> **Given text**
◇ ◇ ◇

Monday, October 13, 2014

Proper 23 A - Oct 12, 2014

Holy Cross Monastery, West Park, NY
Br. Roy Parker, OHC
Proper 23 A, Sunday, October 12, 2014

Isaiah 25:1-9
Philippians 4:1-9
Matthew 22:1-14
Scene from the movie "Babette's Feast"
This first part comes from my days in Berkeley, CA during the 1970s and 80s.

As some will recall, Holy Cross brothers, at the invitation of the Dean, Fred Borsch, once occupied a suite of rooms in Parsons Hall on the campus of the Church Divinity School of the Pacific in the 1970s and 80s where we participated in the life of the student body, offering spiritual mentoring, monastic witness, and occasional special events such as Sunday waffle suppers for Parsons residents during intersemesters. CDSP, as itʼs called, is a member of the Graduate Theological Union in Berkeley, CA.

When students would remark the sparse attendance at the 10 a.m. Eucharist in All Saintsʼ Chapel, the generallyexpressed opinion was that the dayʼs real liturgy was actually lunch, when people felt drawn together in a different sort of way, the meal itself a vehicle for the satisfaction of hungers which had little to do with physical hunger, a reminder of the motto once displayed on the refectorian readerʼs desk of this monastery - Cibor Melior Cibor (Food Better Than Food).

In those days closer to Vatican II when ecumenism was relatively alive and well, students at the Jesuit School of Theology a couple of blocks away enjoyed teaming up with those at the Church Divinity School to plan services which integrated the eucharistic rite into a sit-down meal in such a way that the entire event was a seamless whole.

Those who took these models into their field work parishes were astonished at the enthusiasm with which they were greeted . . . as if ancient hungers were satisfied in ways the traditional rites could not provide. Underlying this cooperative Jesuit and Episcopalian enterprise was the principle taught at the Jesuit School of Theology that the eucharist was crippled by wrenching the bread and wine out of the context of a meal.

◇ ◇ ◇

(Records from a collection)
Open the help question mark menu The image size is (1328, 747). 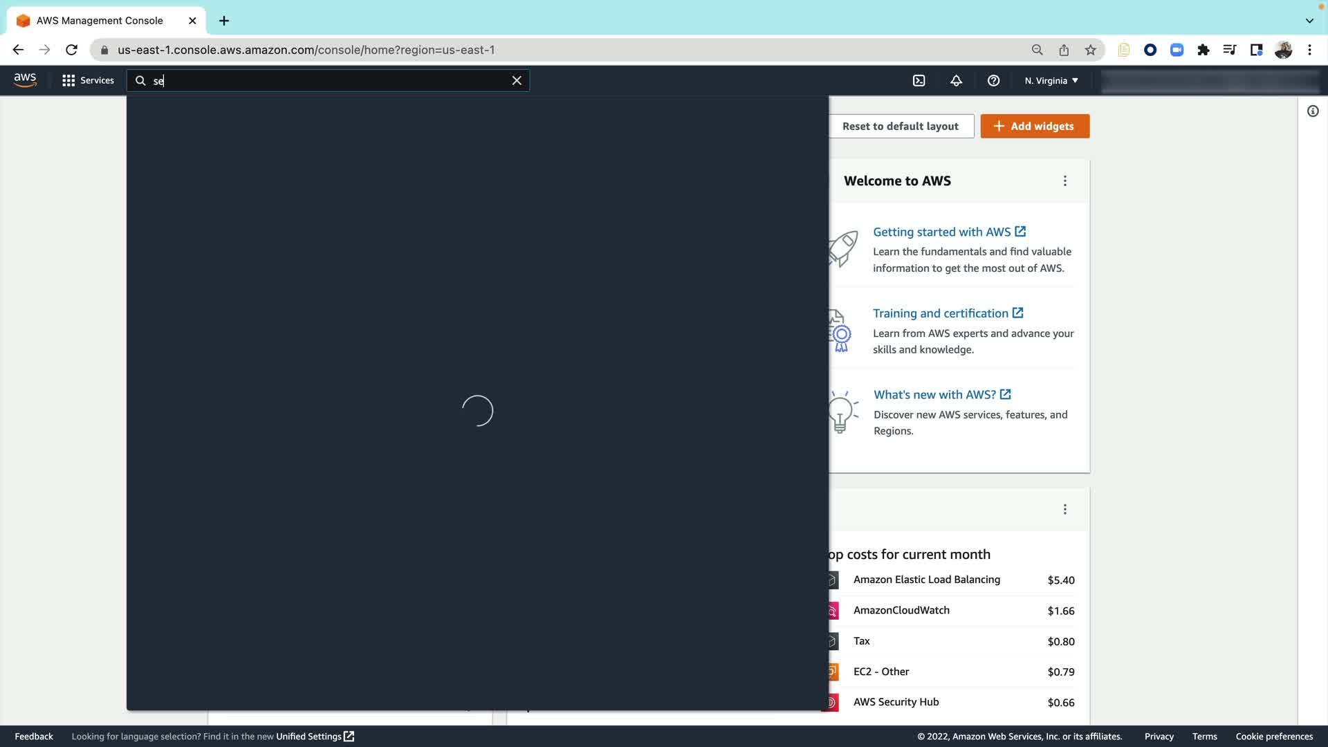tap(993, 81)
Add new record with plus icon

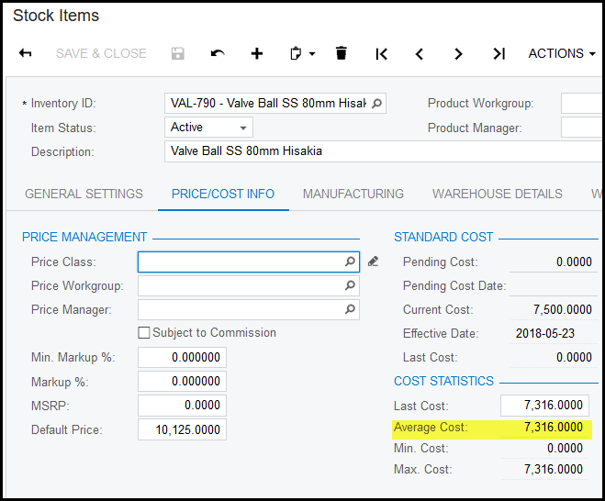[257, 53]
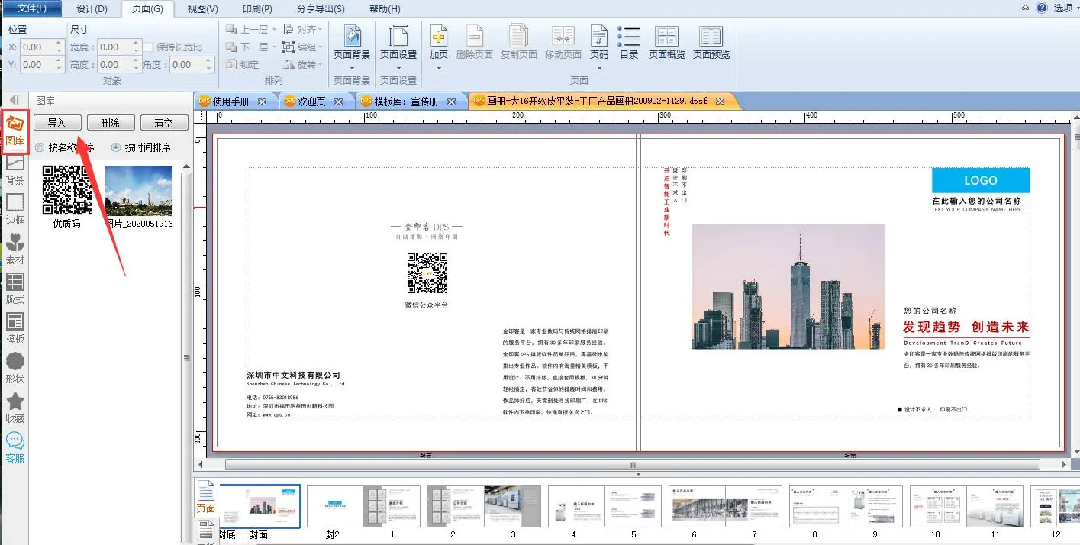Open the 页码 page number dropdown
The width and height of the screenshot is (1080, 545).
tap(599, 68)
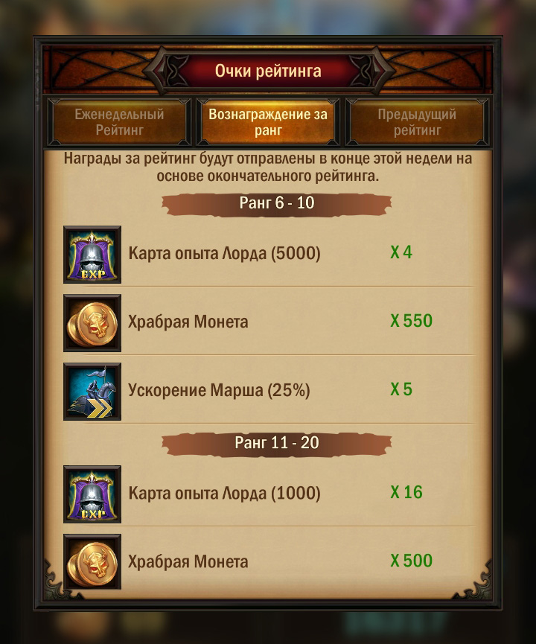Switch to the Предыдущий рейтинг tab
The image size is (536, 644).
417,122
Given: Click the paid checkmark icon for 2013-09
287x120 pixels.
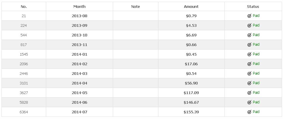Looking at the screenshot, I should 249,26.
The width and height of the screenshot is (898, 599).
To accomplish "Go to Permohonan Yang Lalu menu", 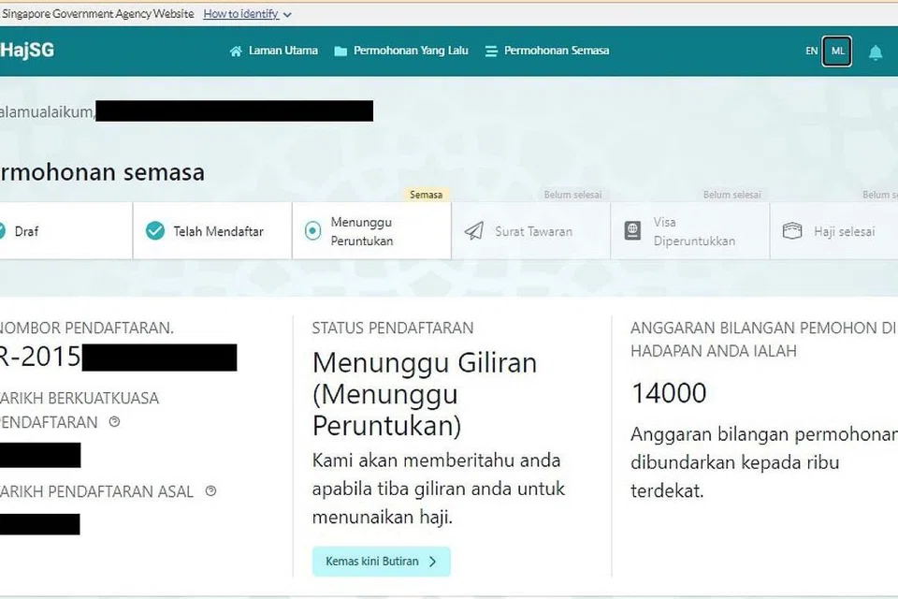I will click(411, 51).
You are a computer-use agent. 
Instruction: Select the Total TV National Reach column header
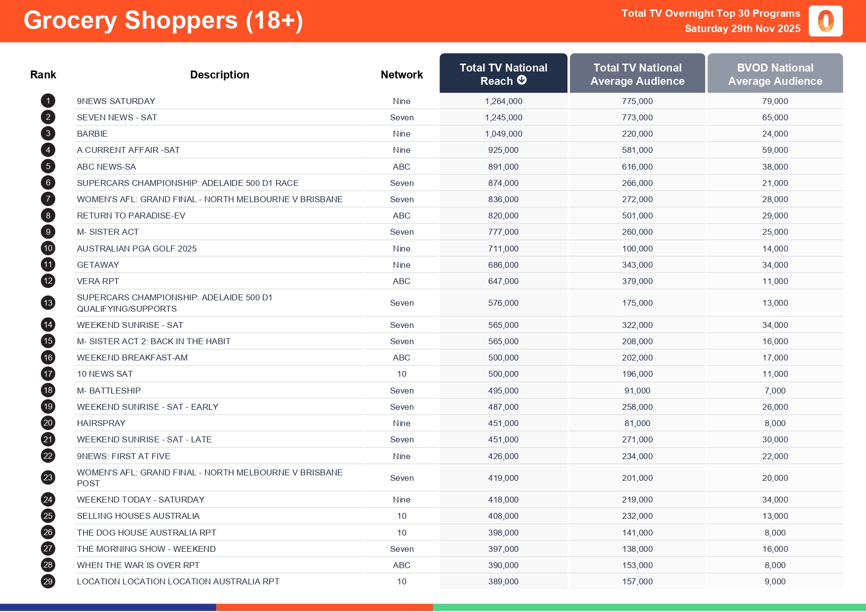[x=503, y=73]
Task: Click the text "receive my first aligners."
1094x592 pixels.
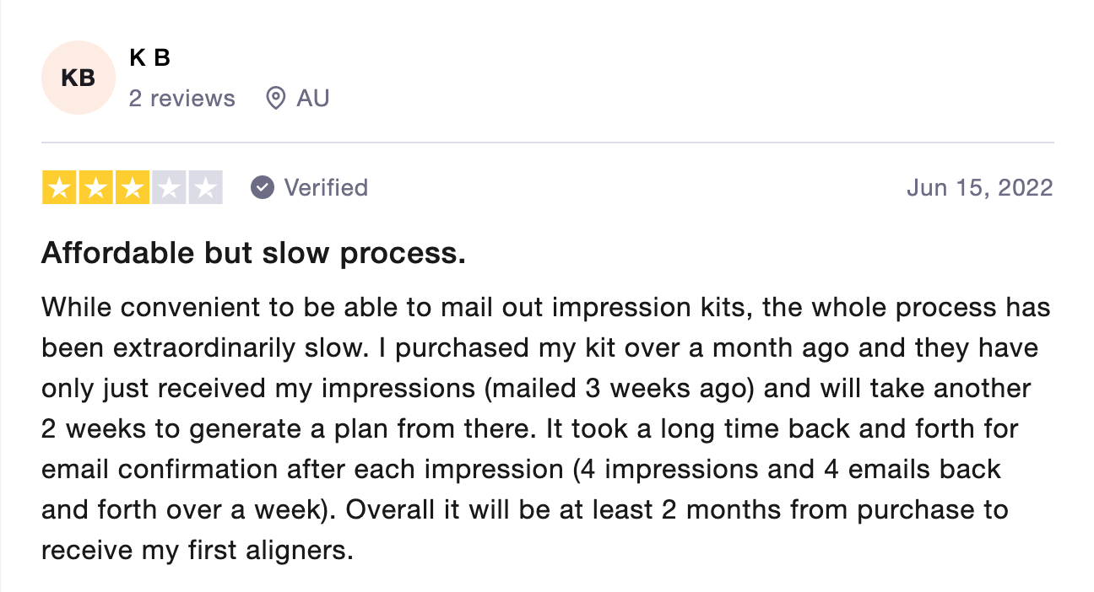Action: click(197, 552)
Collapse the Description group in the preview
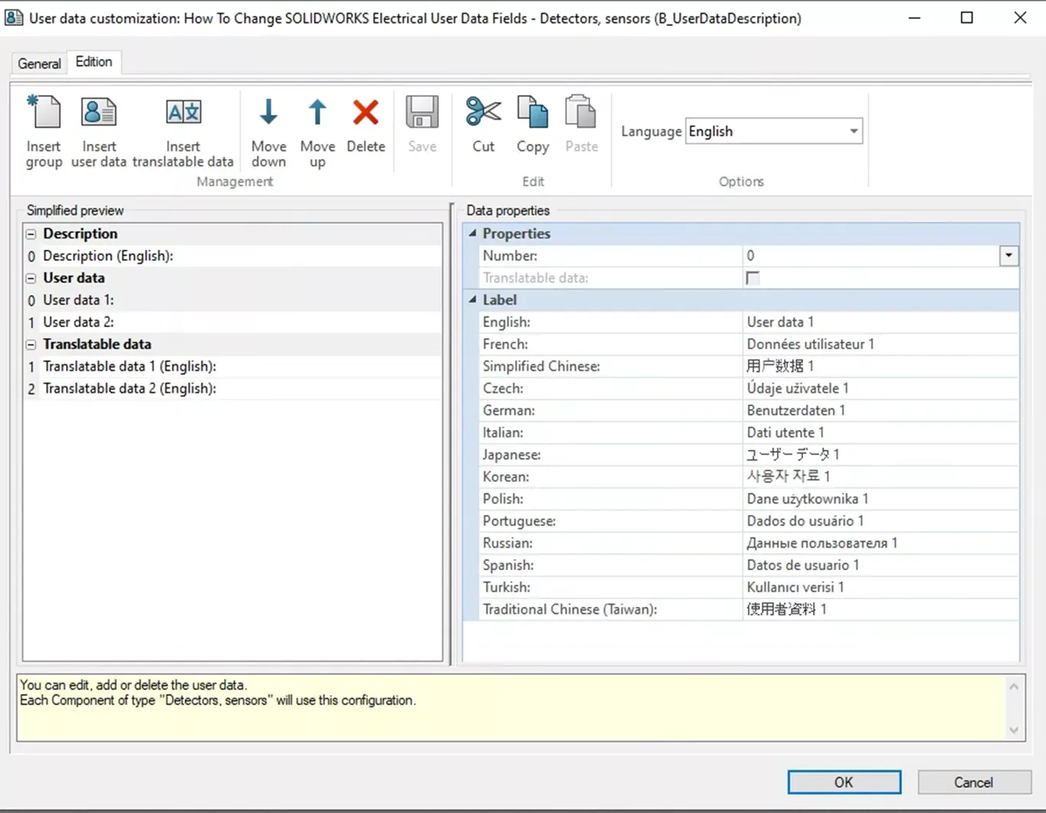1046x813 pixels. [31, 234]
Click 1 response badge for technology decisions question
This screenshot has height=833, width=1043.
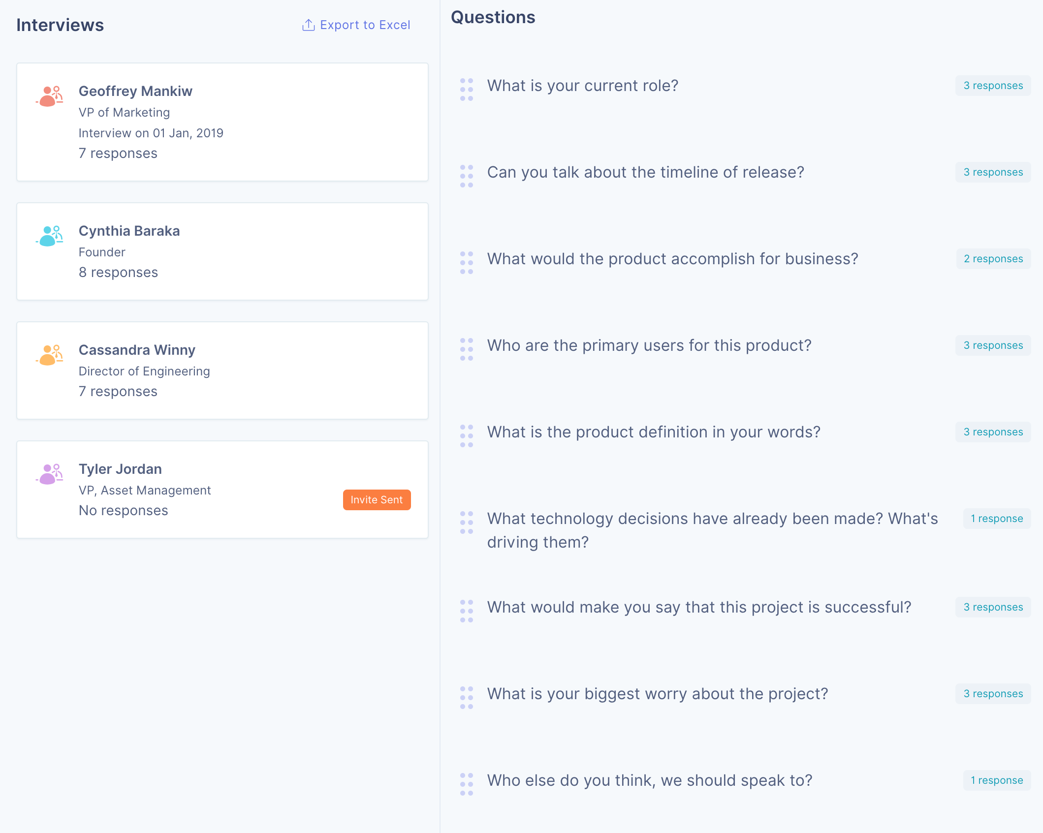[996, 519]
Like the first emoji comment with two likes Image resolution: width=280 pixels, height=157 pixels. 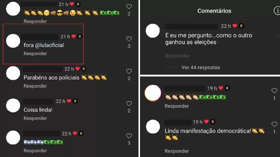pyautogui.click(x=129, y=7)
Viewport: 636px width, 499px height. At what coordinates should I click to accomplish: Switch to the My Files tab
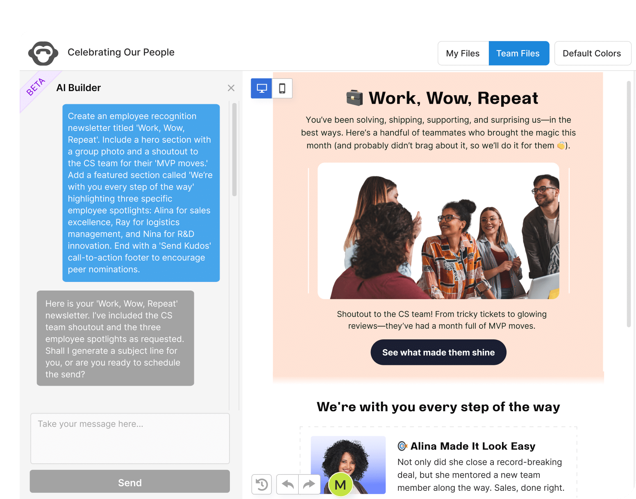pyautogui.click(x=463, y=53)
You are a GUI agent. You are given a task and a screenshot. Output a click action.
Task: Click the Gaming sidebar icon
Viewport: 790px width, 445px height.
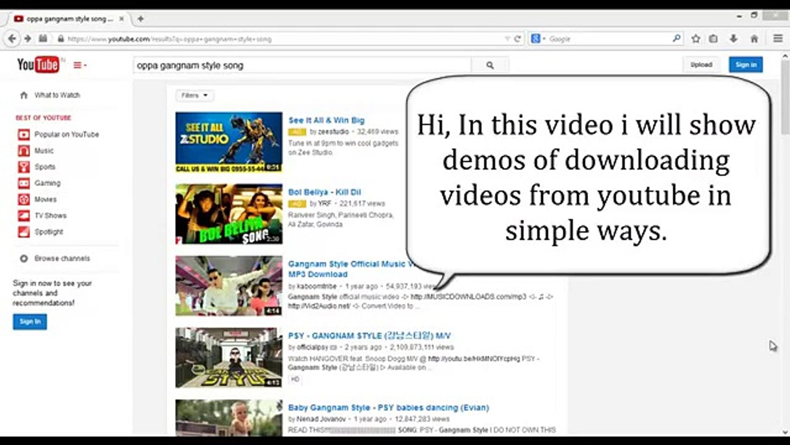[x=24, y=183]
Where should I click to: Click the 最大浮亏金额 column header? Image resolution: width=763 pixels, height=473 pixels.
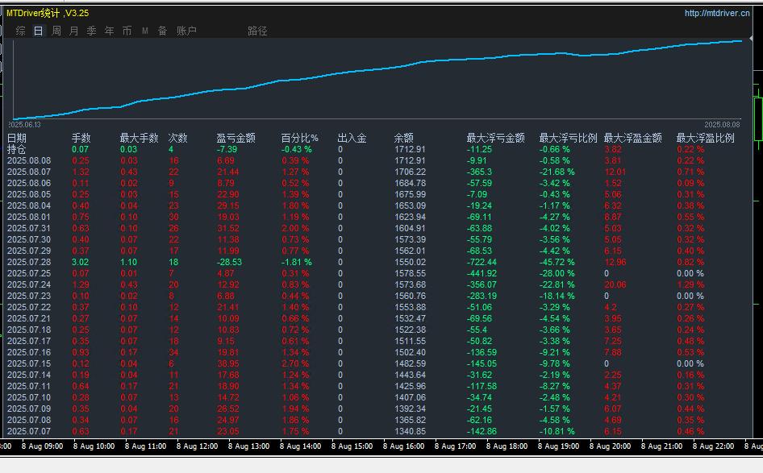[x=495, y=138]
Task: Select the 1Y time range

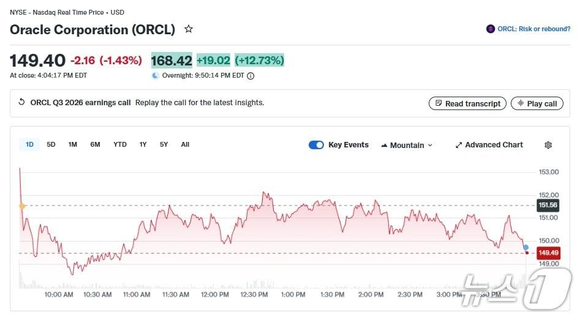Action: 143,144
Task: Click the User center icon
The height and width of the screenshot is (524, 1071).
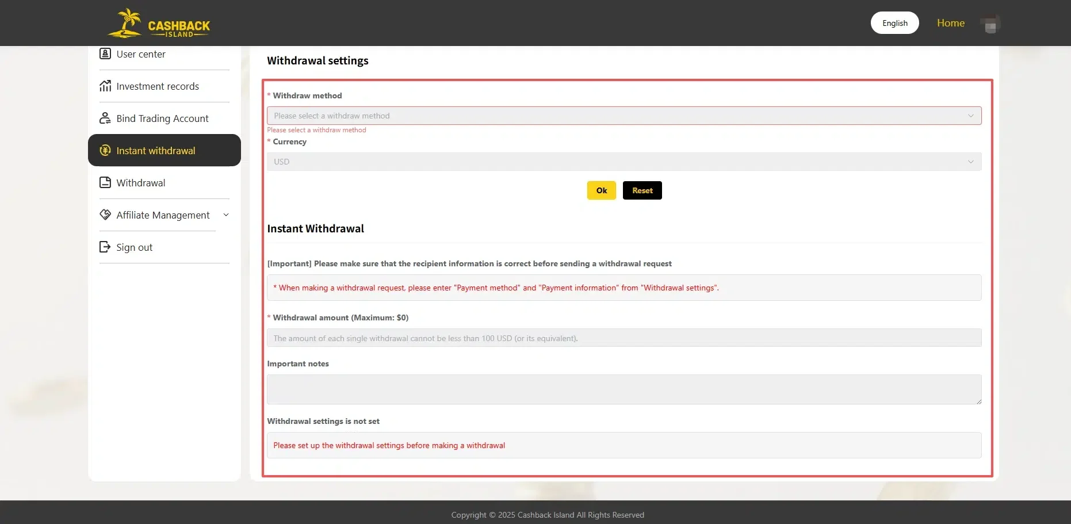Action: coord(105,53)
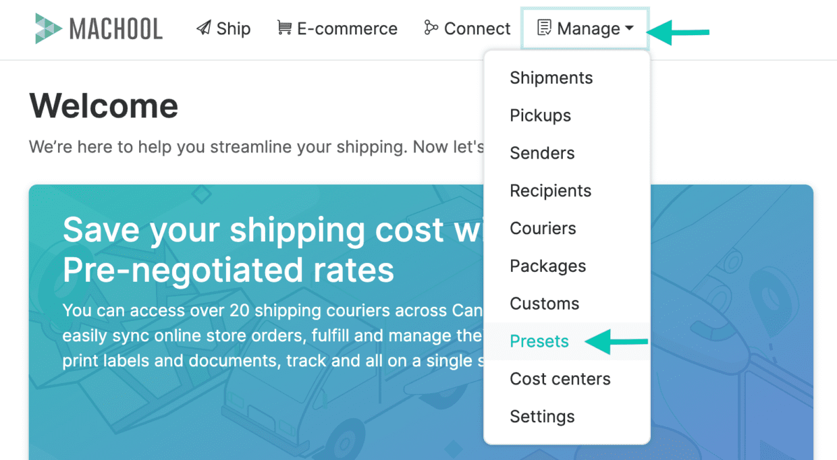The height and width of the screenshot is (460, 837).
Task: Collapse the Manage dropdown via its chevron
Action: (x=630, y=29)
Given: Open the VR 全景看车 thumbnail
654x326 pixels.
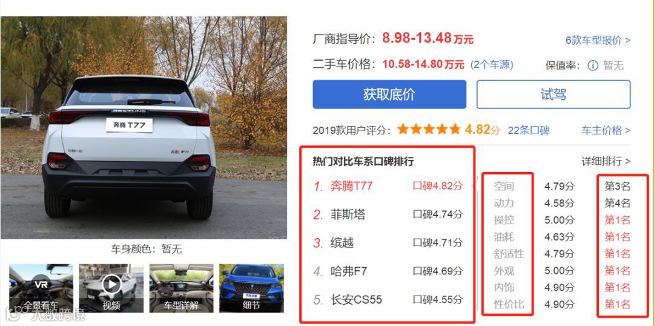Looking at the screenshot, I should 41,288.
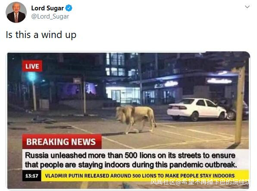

◇ ◇ ◇

> **Set tasks**
1. In the sermon, reproduce word for word the passage that begins at "Those who took" and stops after "context of a meal.".
2. Answer these questions from the sermon:
(a) Which Dean invited the Holy Cross brothers to live in Parsons Hall?
(b) At what time was the Eucharist held in All Saintsʼ Chapel?
(c) What motto was once displayed on the refectorian readerʼs desk of the monastery?
3. Take the sermon on meals and the Eucharist further, picking up right after its last sentence.

> **Expected results**
1.
Those who took these models into their field work parishes were astonished at the enthusiasm with which they were greeted . . . as if ancient hungers were satisfied in ways the traditional rites could not provide. Underlying this cooperative Jesuit and Episcopalian enterprise was the principle taught at the Jesuit School of Theology that the eucharist was crippled by wrenching the bread and wine out of the context of a meal.

2.
(a) Fred Borsch
(b) 10 a.m.
(c) Cibor Melior Cibor (Food Better Than Food)

3.
A meal: Why were meals and their table fellowship so central to Jesusʼ ministry? Because sharing a meal has always been one of the most effective means of achieving and celebrating reconciliation, and of bonding in general, and one of the great symbols for well-being. Hence the disturbance which this practice exerted on Jesusʼ opponents who were always asking the disciples, Why does your teacher eat and drink with all that despicable riff raff? Well, because those on the straight and narrow donʼt need a physician, but those who are sick, and their healing occurs in the reconciliation and bonding achieved in sharing a meal by which they are reconciled and bonded to God, incorporated into Godʼs very self.

It goes back to the vision of Isaiah that on the holy mountain God will make a feast of rich food for all peoples, rich meats served with oil, marrow extracted from bones, and of course choice wine - a menu calculated to alarm the health-conscious today but in those days standard fare for a banquet. Furthermore, Isaiah proclaims that this banquet accomplishes the defeat of death, the wiping away of tears, the eradication of the disgrace of Godʼs people, in short - the salvation which we await.

God lays on a rich banquet, above all possibilities, as the instrument par excellence for the defeat of death, the wiping away of tears, the reconciliation of enemies, and the bestowal of great well-being.

It should be no surprise, therefore, that the host of the wedding banquet in Matthew would be, to say the least, ticked off by the disdain of those invited. Folks, this is not a McDonaldʼs Happy Meal.

Do you remember the popularity of the film “Babetteʼs Feast” when it was current in theaters some years ago? This beautifully-made Danish film was so appealing then, and remains so, because it depicts the divine chemistry by which a banquet accomplishes everything described about the Supper of the Lamb, why the wretched of the earth were so drawn to Jesusʼ table fellowship.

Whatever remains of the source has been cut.